I did try to read Dope, honestly. It was impossible. Total propoganda, but you must admit that the cover is a hoot. That poor girl. She looks like a lost Nancy Drew.
Marlon Brando in his prime was one fine actor. This film is a lesser-known vehicle for him, with the fiery and voluptious Anna Maganani as co-star. She's excellent, perfectly cast. I've seen a production on stage of Williams' Orpheus Descending, and though I liked it, and I'm an avid Tennessee Williams fan, I still think the movie is better, that it breathes livelier and maintains more tension than the play. The liberties taken by the film's director Sidney Lumet, a first-rate talent and one of the best of his generation, allowed the film a larger scope and less of a claustrophobic feel. I wouldn't say this, however, of all the Williams stage-to-screen adaptations.

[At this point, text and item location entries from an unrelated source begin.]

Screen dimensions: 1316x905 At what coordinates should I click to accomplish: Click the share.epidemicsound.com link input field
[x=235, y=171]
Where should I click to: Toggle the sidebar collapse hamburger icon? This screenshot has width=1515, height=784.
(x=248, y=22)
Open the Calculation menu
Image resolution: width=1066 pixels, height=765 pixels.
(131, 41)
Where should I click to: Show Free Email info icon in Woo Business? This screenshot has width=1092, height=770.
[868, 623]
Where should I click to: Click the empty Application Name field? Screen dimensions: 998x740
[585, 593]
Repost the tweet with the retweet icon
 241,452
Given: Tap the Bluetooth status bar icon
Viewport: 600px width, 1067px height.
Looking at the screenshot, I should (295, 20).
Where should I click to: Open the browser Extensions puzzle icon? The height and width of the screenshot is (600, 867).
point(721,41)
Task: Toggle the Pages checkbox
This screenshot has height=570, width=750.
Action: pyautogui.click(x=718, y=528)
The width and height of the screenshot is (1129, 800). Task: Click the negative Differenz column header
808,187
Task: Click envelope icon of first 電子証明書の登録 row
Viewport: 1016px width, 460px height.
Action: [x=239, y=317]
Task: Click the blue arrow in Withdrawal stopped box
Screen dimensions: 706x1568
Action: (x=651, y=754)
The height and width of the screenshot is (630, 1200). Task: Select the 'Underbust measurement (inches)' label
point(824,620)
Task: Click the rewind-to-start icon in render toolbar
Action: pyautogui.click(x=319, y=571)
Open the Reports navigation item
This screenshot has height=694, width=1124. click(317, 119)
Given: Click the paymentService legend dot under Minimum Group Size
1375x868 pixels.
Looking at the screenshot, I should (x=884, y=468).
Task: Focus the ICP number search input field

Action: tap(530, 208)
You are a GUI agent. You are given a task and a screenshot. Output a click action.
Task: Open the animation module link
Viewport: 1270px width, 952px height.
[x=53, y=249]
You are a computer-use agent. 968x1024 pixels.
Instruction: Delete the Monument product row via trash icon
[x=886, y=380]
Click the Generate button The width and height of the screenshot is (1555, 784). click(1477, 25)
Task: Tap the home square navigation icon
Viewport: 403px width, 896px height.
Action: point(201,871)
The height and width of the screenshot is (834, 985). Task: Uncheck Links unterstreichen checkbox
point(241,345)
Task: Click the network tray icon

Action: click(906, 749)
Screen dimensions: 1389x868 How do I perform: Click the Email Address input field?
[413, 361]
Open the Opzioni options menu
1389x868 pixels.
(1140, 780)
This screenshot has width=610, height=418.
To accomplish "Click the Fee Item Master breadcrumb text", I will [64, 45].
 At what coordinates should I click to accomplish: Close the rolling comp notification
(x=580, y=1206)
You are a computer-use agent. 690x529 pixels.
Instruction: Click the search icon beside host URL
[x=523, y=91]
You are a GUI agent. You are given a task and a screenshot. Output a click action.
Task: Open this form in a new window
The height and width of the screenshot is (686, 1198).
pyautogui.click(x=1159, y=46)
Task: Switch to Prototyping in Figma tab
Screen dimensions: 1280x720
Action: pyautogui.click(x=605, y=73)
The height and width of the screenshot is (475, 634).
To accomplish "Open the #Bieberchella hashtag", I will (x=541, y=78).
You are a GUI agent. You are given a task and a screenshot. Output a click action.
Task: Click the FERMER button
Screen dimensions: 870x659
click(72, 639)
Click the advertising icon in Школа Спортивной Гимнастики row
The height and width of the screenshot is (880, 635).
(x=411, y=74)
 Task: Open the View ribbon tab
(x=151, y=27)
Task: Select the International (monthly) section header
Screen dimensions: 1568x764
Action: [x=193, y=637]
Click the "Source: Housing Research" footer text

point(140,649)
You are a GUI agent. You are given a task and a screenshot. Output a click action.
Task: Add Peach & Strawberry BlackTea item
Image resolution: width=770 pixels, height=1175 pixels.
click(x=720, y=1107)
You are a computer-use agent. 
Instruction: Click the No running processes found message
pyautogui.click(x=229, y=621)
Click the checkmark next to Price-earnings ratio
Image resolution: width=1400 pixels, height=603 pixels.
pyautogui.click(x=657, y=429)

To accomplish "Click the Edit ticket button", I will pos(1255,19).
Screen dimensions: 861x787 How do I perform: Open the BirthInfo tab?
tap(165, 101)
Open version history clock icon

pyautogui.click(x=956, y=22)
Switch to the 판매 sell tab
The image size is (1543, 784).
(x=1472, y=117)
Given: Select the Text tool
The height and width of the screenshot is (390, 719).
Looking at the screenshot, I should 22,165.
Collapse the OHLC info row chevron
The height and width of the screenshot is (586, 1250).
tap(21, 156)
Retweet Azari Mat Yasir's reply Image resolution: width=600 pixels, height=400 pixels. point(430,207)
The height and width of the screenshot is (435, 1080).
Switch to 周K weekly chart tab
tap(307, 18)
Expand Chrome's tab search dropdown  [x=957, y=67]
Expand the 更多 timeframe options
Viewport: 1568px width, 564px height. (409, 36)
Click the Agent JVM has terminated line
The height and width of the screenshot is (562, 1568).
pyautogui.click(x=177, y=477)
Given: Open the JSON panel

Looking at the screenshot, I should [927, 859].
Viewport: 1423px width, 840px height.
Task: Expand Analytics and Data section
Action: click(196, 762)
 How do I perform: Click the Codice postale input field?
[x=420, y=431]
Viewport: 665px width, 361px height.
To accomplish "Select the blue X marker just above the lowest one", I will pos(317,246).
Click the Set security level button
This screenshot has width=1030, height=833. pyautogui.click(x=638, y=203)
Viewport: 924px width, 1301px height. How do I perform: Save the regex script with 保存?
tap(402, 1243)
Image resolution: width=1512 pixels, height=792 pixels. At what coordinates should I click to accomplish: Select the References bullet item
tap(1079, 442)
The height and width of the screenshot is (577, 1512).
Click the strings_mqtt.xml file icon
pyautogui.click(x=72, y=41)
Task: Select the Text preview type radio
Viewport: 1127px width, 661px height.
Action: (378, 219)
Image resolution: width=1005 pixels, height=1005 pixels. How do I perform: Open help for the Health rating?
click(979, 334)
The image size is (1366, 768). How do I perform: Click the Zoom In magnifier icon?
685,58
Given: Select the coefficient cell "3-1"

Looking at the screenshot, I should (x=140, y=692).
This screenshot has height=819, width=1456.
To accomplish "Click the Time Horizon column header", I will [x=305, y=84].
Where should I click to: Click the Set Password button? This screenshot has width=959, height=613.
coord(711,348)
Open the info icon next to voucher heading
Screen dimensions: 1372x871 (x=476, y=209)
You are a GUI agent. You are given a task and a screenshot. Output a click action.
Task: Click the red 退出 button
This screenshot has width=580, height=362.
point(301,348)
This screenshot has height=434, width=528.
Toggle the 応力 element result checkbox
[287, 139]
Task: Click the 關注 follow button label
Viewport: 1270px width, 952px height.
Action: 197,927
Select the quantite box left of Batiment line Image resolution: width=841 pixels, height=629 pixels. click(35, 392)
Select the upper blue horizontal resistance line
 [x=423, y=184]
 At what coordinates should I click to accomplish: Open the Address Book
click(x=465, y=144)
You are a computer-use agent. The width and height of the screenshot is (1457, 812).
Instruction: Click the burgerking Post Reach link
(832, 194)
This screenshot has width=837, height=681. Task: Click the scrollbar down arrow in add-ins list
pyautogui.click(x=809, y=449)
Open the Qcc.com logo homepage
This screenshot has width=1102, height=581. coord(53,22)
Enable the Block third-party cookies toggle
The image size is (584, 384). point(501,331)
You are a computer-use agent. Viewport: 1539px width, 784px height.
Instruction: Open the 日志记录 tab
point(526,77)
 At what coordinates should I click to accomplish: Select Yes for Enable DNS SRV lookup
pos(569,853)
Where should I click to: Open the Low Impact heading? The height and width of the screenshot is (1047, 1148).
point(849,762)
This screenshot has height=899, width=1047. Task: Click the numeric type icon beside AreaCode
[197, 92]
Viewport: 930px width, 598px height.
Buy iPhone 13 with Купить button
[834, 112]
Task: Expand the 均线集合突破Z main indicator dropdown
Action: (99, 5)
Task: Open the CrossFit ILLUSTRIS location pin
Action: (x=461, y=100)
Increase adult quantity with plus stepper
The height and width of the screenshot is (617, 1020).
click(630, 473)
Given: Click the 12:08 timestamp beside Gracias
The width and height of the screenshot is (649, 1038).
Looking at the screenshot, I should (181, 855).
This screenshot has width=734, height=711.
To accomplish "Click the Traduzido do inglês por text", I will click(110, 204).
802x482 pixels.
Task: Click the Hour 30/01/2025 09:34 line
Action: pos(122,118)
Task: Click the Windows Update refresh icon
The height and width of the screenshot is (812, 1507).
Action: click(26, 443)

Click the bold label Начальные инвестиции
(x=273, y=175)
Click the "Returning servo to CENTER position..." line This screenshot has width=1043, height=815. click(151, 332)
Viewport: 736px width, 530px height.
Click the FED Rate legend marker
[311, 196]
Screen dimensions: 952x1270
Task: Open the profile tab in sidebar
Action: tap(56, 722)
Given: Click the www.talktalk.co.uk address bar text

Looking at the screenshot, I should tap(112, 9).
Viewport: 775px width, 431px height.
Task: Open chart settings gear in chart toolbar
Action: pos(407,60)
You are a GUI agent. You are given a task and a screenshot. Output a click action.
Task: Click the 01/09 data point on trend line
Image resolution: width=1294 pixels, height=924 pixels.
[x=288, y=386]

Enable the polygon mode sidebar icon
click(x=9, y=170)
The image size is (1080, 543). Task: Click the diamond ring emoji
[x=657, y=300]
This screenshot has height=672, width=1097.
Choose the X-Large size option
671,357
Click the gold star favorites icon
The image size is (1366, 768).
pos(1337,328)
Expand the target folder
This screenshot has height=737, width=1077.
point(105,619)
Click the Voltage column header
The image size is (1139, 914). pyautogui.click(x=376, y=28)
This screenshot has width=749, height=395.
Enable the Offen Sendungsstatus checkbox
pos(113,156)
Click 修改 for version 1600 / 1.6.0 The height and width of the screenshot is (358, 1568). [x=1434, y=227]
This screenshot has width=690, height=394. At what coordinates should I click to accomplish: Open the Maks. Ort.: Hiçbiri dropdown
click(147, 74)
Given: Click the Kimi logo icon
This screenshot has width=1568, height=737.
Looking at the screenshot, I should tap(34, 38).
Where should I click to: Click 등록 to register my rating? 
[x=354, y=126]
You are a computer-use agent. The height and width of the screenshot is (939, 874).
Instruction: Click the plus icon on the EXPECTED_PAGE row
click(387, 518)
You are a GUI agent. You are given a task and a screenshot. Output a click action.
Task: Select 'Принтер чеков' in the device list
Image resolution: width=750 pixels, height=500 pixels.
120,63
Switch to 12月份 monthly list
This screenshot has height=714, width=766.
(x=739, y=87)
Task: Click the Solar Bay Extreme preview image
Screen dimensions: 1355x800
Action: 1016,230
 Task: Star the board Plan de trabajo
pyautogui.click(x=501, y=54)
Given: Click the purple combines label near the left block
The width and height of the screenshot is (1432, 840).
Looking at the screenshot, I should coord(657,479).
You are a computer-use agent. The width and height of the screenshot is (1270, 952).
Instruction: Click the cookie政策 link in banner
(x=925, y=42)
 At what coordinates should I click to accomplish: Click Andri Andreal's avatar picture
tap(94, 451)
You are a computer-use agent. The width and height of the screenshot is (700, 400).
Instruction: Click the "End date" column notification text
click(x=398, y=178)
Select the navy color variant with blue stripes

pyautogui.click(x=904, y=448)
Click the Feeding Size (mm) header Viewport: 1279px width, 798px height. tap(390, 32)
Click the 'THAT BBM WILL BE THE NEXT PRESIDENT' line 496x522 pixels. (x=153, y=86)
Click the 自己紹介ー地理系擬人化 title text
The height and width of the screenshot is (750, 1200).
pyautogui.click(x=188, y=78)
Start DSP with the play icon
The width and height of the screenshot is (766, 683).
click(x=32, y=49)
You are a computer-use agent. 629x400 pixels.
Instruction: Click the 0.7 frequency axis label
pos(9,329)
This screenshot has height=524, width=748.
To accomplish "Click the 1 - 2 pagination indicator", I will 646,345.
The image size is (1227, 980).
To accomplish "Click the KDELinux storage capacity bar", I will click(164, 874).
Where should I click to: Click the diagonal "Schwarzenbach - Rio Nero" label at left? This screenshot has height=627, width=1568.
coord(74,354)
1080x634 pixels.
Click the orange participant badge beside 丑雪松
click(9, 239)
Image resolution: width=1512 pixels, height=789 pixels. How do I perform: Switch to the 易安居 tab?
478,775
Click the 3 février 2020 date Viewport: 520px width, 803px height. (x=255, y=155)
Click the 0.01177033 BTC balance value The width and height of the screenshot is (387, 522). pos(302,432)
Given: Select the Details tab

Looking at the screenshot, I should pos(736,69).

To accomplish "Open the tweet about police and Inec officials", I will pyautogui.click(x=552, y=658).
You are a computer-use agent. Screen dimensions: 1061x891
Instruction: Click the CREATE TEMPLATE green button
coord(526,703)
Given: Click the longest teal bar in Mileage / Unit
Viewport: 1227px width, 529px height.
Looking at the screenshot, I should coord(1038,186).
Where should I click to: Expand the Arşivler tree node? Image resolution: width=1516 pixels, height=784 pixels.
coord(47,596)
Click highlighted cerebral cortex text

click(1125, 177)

If you're a fan of Marlon Brando, or an aspiring actor, I'd like to recommend his autobiography, Songs My Mother Taught Me. It's an easy read and not pedantic at all. He writes with great love for his mother, and with respect for his Nebraska roots and those who helped him as he made his way in New York City in his early days. A picture of a time and certainly an America that no longer exists.
Here's another leading man, Ray Milland, a Welshman by birth, who in his prime demanded a top Hollywood salary and carried many a memorable film. I always found his diction to be superbly clear, and he was of that generation of males who showed self-esteem and confidence by behaving as gentlemen, dressing well, not talking down to people, comporting themselves with courtesy and empathy.
Milland's performance in The Lost Weekend earned him an Oscar in 1945. This film is one of many works of genius directed by the maverick Billy Wilder, who would go on to win an Oscar or two himself and work with some of the best actors in Hollywood at that time.
I can also recommend Ray Milland's autobigraphy, Wide-Eyed In Babylon, as a quick cozy read full of anecdotes and stories about the movie business during that era, but also about life in Wales for a young boy before the second world war.
The author Charles Jackson should be noted here. He's a largely forgotten novelist, and I think unfairly so, from the American South who was, in my opinion, very much a cut above the average pulp fiction writer during his era.
I think The Lost Weekend still stands up as a depiction of alcoholism, despair and the war era malaise that many were suffering through at that time. Though the film is quite good, I think the novel, as many of them do, goes deeper into the psychology of the alcoholic's affliction.
I'd also recommend another Jackson novel, his sixth, A Second Hand Life, which I believe a small classic in a minor key of American Southern Gothic fiction.